Apesar de serem úteis para os donos da rede, os Captive Portals trazem alguns riscos e pontos de atenção:

  • Privacidade: Informações coletadas podem ser usadas para marketing ou até vendidas para terceiros.
  • Falsos captive portals (phishing): Atacantes podem configurar redes falsas com página idêntica ao portal de um local, enganando pessoas e capturando dados de acesso, e-mails e até senhas.
  • Sensação de segurança enganosa: Muitos usuários acham que, após aceitar o portal, a navegação está protegida, quando na verdade muitos desses ambientes são abertos e não criptografados.
  • Risco de interceptação: Mesmo após autenticado, em redes abertas o tráfego pode ser interceptado por outros usuários conectados.

Como se proteger ao usar redes com Captive Portal?

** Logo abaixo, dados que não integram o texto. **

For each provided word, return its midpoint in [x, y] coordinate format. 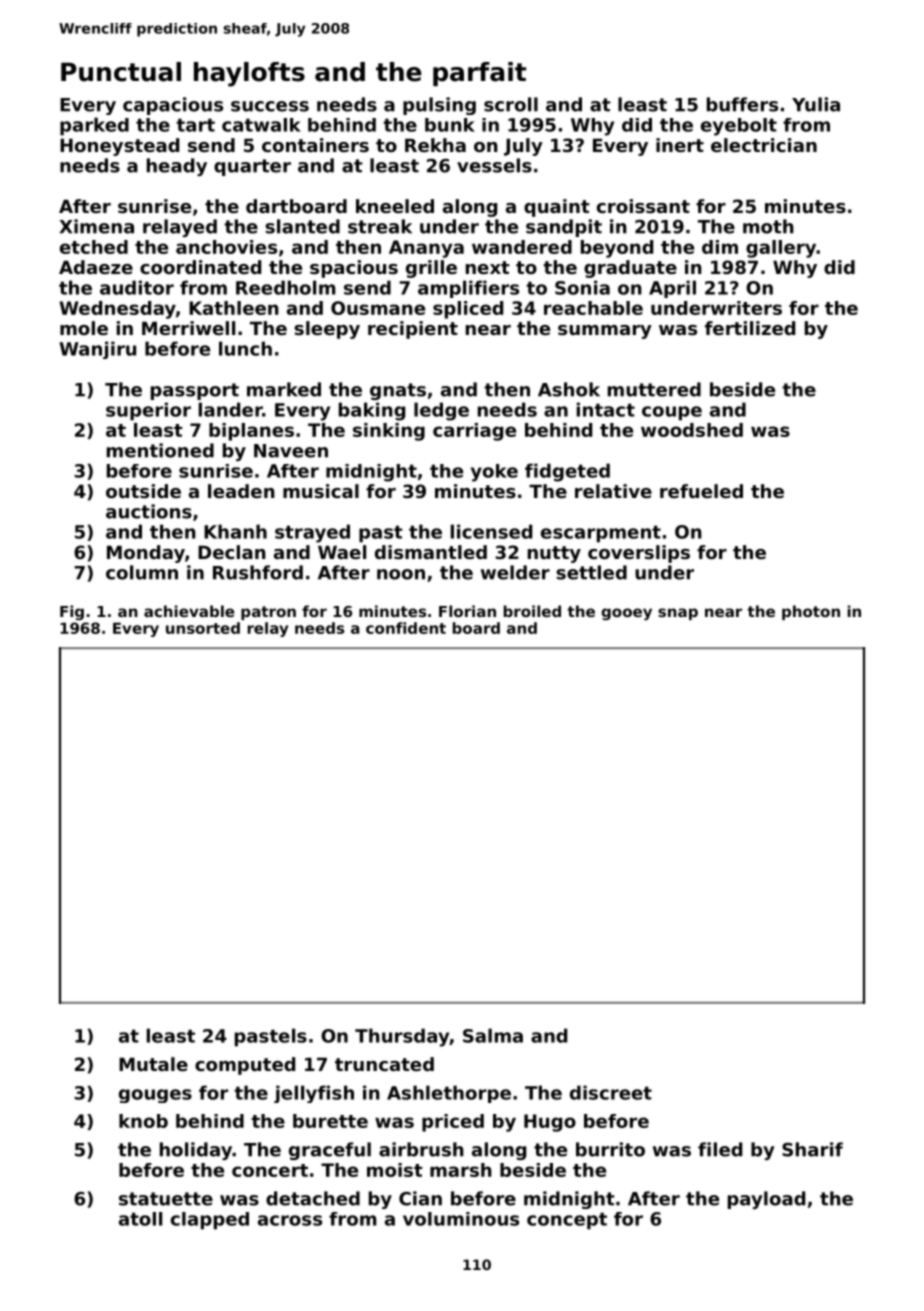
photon [811, 612]
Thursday [402, 1037]
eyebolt [739, 127]
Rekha [435, 145]
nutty [554, 554]
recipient [413, 330]
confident [406, 628]
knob [143, 1121]
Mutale [153, 1064]
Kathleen [234, 308]
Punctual [121, 72]
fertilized [750, 328]
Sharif [812, 1149]
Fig [72, 612]
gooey [626, 614]
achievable [189, 611]
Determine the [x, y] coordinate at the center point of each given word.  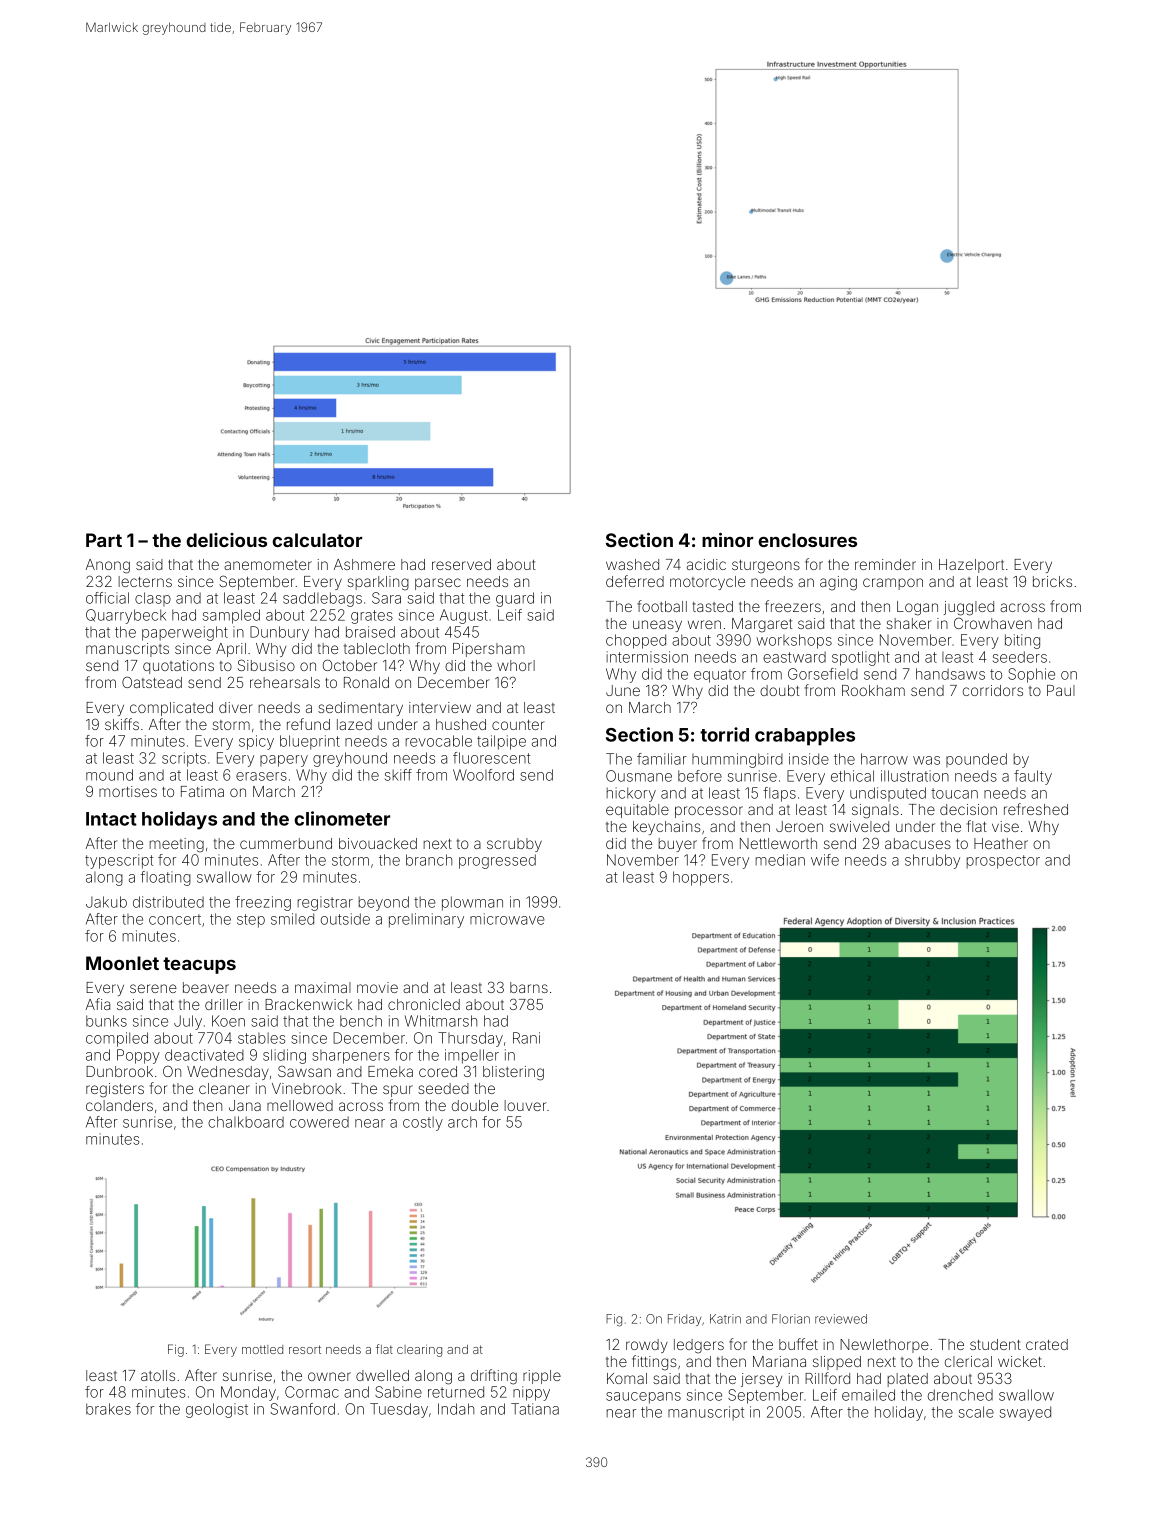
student [995, 1344]
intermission [647, 657]
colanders [119, 1105]
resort [305, 1349]
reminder [885, 564]
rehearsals [285, 682]
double [475, 1105]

Evite inserir senhas de serviços importantes

Só forneça o mínimo de dados necessários e nunca use a mesma senha do Wi-Fi para outros serviços.Prefira conexões HTTPS sempre

Só acesse bancos e dados sensíveis se o site mostrar o cadeado de segurança no navegador.Use VPN sempre que possível

VPN protege seu tráfego, mesmo após passar pelo captive portal.Não reutilize e-mails ou senhas importantes

Se precisar informar e-mail, use um endereço alternativo, nunca o corporativo ou bancário.Desconecte-se após o uso e esqueça a rede

Isso evita que o dispositivo reconecte automaticamente em falsas redes do mesmo nome.

Curiosidade

Empresas sérias usam captive portal como camada extra de segurança, mas cibercriminosos já aproveitaram essa técnica para clonar portais legítimos em ataques conhecidos como Evil Twin, tornando o golpe ainda mais convincente.

Conclusão

O Captive Portal é parte do dia a dia de quem usa Wi-Fi fora de casa. Embora facilite o controle para estabelecimentos, o usuário deve estar atento aos riscos e adotar hábitos de navegação segura, principalmente em ambientes públicos ou concorridos. Usar VPN e desconfiar de pedidos de dados sensíveis continuam sendo boas práticas para proteger sua privacidade enquanto aproveita o Wi-Fi gratuito.